Across the full stack at Illumina — where the patterns became undeniable
At Illumina, I finally had the whole system in front of me at once. As a Senior Product Manager, I owned the lab software upstream of the sequencer — LIMS, lab automation, and the integration layers that tie sequencing into the systems around it. I ran those layers in parallel, not in sequence, and that breadth — a view across every interface of the workflow — let me see the same failure patterns I'd met earlier in my career, now at scale across hundreds of customer environments.
Later, as a Staff Product Manager, I took that view wider still — leading workflow strategy for genomics systems and the integration that runs both upstream and downstream of the sequencer. I built connectivity through a multi-pronged approach that treated every lab as its own system, working directly with clinical and research labs, and the teams implementing for them, to link sequencing platforms into EMR, EHR, LIS, and middleware environments.

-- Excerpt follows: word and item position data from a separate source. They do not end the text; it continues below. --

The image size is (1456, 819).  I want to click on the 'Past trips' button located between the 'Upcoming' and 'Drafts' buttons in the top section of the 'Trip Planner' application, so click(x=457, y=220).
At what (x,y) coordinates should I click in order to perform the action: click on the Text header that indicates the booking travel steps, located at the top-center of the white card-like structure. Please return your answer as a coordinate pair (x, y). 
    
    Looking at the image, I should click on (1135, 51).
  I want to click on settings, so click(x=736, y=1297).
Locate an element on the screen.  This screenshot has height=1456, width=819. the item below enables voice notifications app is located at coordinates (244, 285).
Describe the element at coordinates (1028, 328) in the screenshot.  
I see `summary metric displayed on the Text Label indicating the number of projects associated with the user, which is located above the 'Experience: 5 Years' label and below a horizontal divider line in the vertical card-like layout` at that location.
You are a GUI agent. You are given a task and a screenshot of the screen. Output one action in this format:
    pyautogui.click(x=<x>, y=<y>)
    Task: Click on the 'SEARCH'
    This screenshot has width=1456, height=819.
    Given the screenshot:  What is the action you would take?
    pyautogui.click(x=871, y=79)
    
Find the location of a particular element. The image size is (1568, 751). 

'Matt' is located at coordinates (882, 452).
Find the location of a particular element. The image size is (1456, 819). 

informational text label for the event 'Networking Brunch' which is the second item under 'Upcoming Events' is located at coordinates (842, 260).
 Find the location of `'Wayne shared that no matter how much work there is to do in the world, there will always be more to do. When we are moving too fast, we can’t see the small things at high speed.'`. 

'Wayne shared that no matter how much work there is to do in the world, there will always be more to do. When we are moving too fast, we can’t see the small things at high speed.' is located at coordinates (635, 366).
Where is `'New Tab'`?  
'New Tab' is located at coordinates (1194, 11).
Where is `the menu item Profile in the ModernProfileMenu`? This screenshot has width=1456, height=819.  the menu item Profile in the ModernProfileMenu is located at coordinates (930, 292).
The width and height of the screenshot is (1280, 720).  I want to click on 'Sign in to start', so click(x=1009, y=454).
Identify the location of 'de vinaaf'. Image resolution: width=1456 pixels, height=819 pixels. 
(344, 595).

Labs running clinical workflows on custom code that no one currently employed had written, couldn't fully explain, and couldn't repair without significant outside investment. Single points of failure embedded in regulated environments — maintained by institutional hope rather than institutional knowledge. Read more on laboratory technical debt →
Bench to business, every system and every interface between them — that’s the arc I’m bringing into HelixWrks, this time as products built for the people who run the lab.
Four patterns that repeat everywhere
Throughput scales linearly. Complexity doesn't. Two labs in the same market segment — same modality, same volume — can be radically different operations. Vendors routinely miss that variability, and I’ve built frameworks to make it visible. It's why so many genomics products ship with gaps customers are forced to engineer around themselves.
Most NGS onboarding delays are avoidable. A proper pre-implementation assessment — covering IT infrastructure, LIS/EHR integration, workflow mapping, and staffing — surfaces the gaps before they become project-killing surprises that erode the business case entirely.
Labs that can't quantify their value to leadership look like cost centers — regardless of how well they're actually performing. The numbers they give to leadership are all lab COGS with no direct tie to profitability. Siloed data and fragmented order flows make the financial argument harder to build than it needs to be. The investment doesn't come, the capability atrophies, and the cycle continues.
Every lab has someone who owns the LIMS, someone who owns the instruments, someone who owns LIS integration, someone who owns the business case. No one owns the interactions between them. That’s where failures live — in the handoffs, the dependencies, the feedback loops, the assumptions one system makes about another. The absence of that whole-system ownership has been the single most consistent observation across every lab I’ve seen.
Built to solve problems I spent a decade watching go unsolved
Most people in this space own one layer. I held all of them — at once. I've been the last checkpoint before a genomics report leaves the lab. I've been in the room when implementation goes sideways. I've designed end-to-end integration strategy, managed a LIMS portfolio across hundreds of customers, and held end-to-end workflow responsibility as the PM who had to make the whole system make sense — from both sides of the table. That isn't a collection of adjacent experiences. It's a single vantage point that most people in this industry never get to develop — and it's what every HelixWrks product is built from.